Saved entries
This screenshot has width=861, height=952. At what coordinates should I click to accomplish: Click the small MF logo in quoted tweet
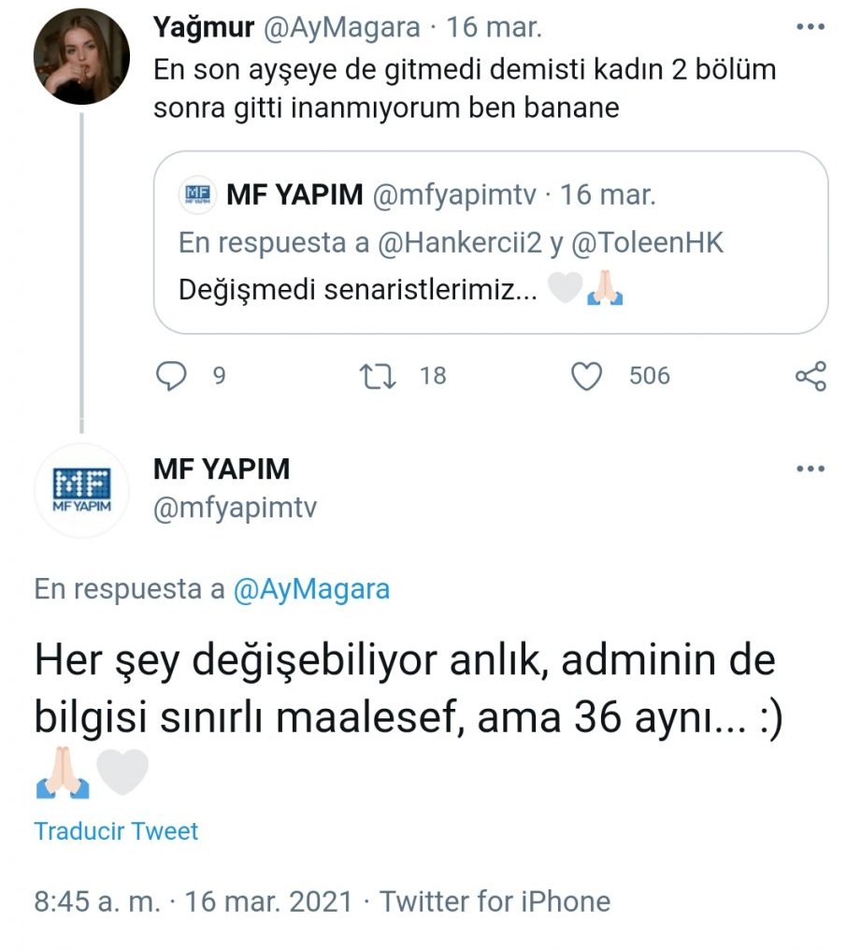(197, 195)
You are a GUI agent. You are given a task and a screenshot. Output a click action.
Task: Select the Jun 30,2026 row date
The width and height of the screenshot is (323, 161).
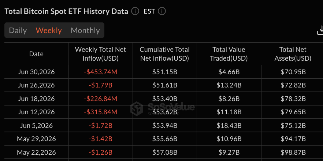pos(37,72)
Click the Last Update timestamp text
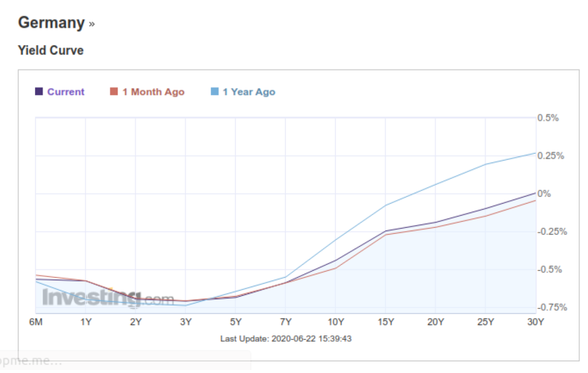Viewport: 588px width, 373px height. tap(286, 339)
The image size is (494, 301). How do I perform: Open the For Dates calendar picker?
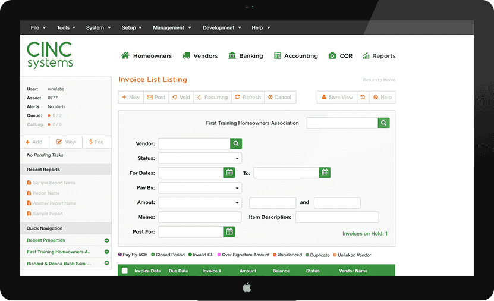(229, 173)
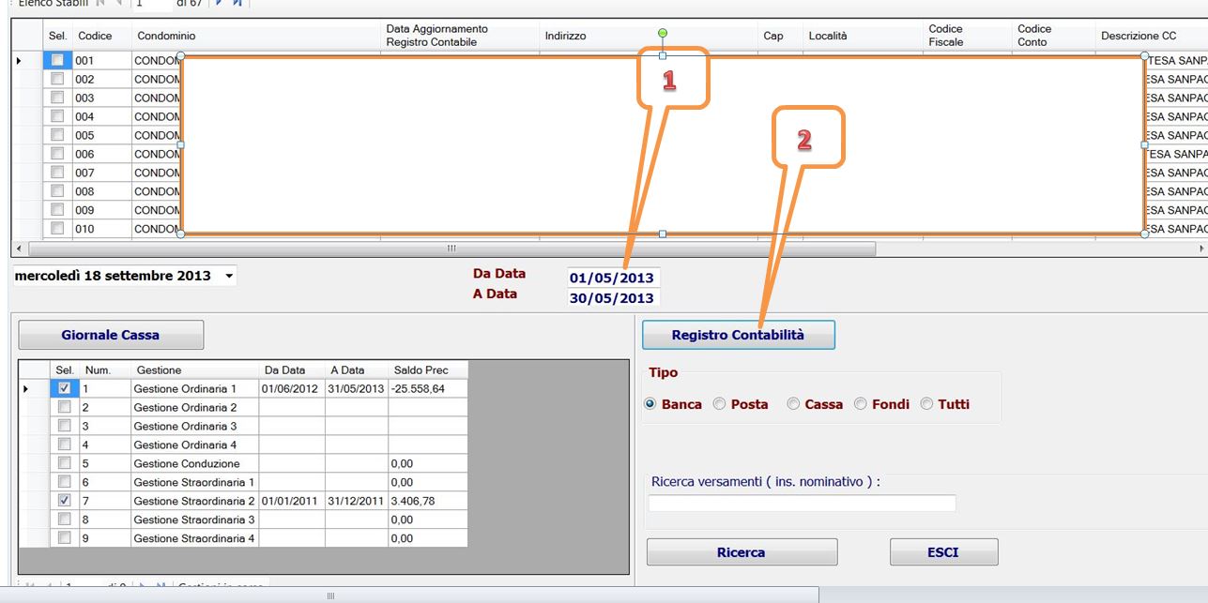Uncheck the Gestione Straordinaria 2 checkbox

pyautogui.click(x=64, y=501)
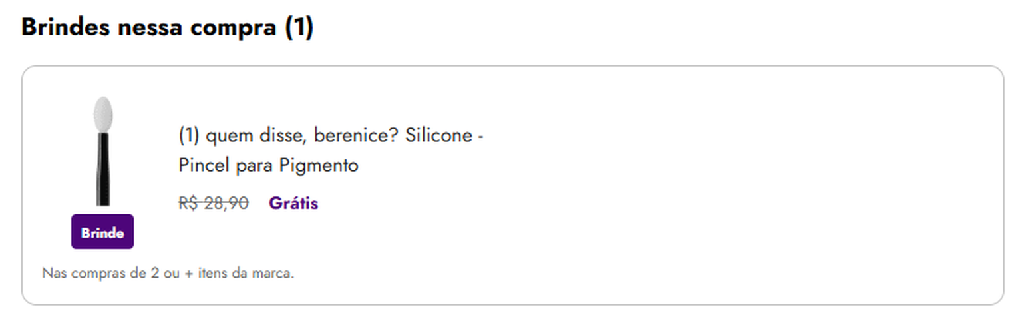The width and height of the screenshot is (1022, 333).
Task: Click the (1) quantity before the product name
Action: coord(189,136)
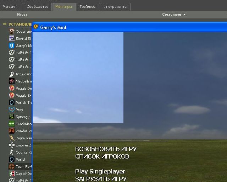
Task: Go to the Инструменты tab
Action: (x=115, y=6)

DIRECTIONS:
Without any pictures, reproduce exactly the lines from the line that contains "You are a GUI" to the end of the entries above, both ends included.

SOLUTION FOR THIS EXERCISE:
You are a GUI agent. You are given a task and a screenshot. Output a click action.
Task: Select the Jun 30,2026 row date
The width and height of the screenshot is (323, 161).
pos(37,72)
Click the Last Update timestamp text
Viewport: 588px width, 373px height. tap(286, 339)
The image size is (494, 301). How do I perform: Open the For Dates calendar picker?
(229, 173)
Uncheck the Gestione Straordinaria 2 checkbox

pyautogui.click(x=64, y=501)
The width and height of the screenshot is (1022, 333).
Task: Click the (1) quantity before the product name
Action: coord(189,136)
Task: Go to the Инструменты tab
Action: (x=115, y=6)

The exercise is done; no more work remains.